Former owner Deutsche Bank invested about $4 billion in the resort, first as a lender and then as an owner after developer Ian Bruce Eichner defaulted on a construction loan.
Conceived during the real estate boom and completed after the bottom had dropped out, Cosmo was originally priced at less than $800 million. With the economic downturn and the change of ownership, the resort opened two years later than expected, in December 2010. In its first three years of operations, the Cosmo has seen net losses totaling $298.3 million.
Blackstone has been in an acquisitive mood, reports the Wall Street Journal. Over the past two years, the New York-based company has acquired about $3.5 billion of property in Nevada, sources said. That includes buying 1,000 single-family homes, 16 million square feet of industrial space and the Hughes Center, a 68-acre office complex that sold for $347 million last fall.
According to the Journal, Blackstone is “betting the properties will increase in value as the gambling business bounces back from a downturn and the city’s economy improves and becomes more diversified.”
Blackstone is using cash from its $13.3 billion real-estate fund, but later is expected to borrow around $1 billion toward the acquisition, sources told the publication.
It’s good news for Deutsche Bank, which said the sale will have a “positive impact” on its Tier 1 capital ratio. And it could pay off for Blackstone, as Vegas enjoys a resurgence of business and tourism. In March, 3.7 million visitors came to Las Vegas, the highest monthly total ever, according to the Las Vegas Convention and Visitors Authority.
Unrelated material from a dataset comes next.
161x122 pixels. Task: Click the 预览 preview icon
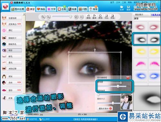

Hotel room rates are back to prerecession levels and occupancy rates are exceeding 90 percent.
Total revenues on the Strip were $15.5 billion in the fiscal year that ended June 30, up from $15.3 billion in fiscal 2012 and the most since 2008, according to Union Gaming Research.
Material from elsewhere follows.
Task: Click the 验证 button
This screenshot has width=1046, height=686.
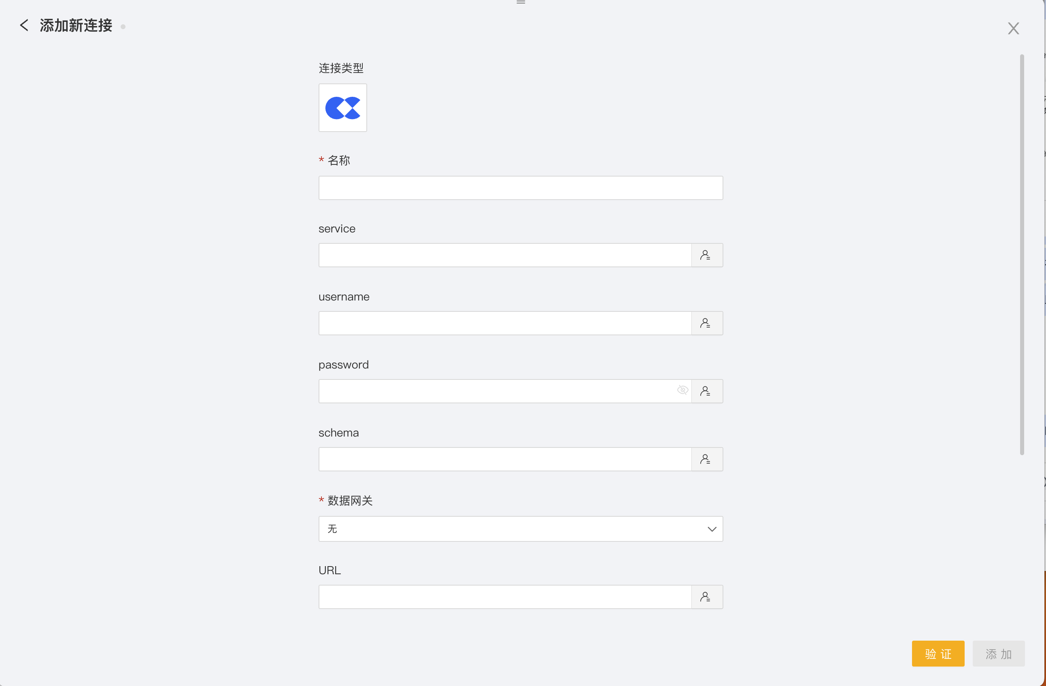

“For the first time, I am willing to say that I see Las Vegas getting a footing that it hasn’t had quite as clearly in the past,” said Wynn Resorts Ltd. Chairman Steve Wynn on the company’s recent first-quarter earnings call.
Blackstone’s acquisition “speaks to a historically smart real-estate buyer making a statement on the length of the Las Vegas Strip recovery,” agreed J.P. Morgan casino analyst Joe Greff in a report.
Though Cosmo has yet to turn a profit, “The property’s results showed significant year-over-year improvement,” reported Union Gaming. “The Cosmopolitan has been making a focused effort to increase gaming play at the property. … Should an experienced gaming operator be brought in to run the property, especially one with a strong database, there should be a significant upside to current earnings.”
In recent weeks, speculation was strong that Crown Resorts Chairman James Packer of Australia would buy the Cosmopolitan.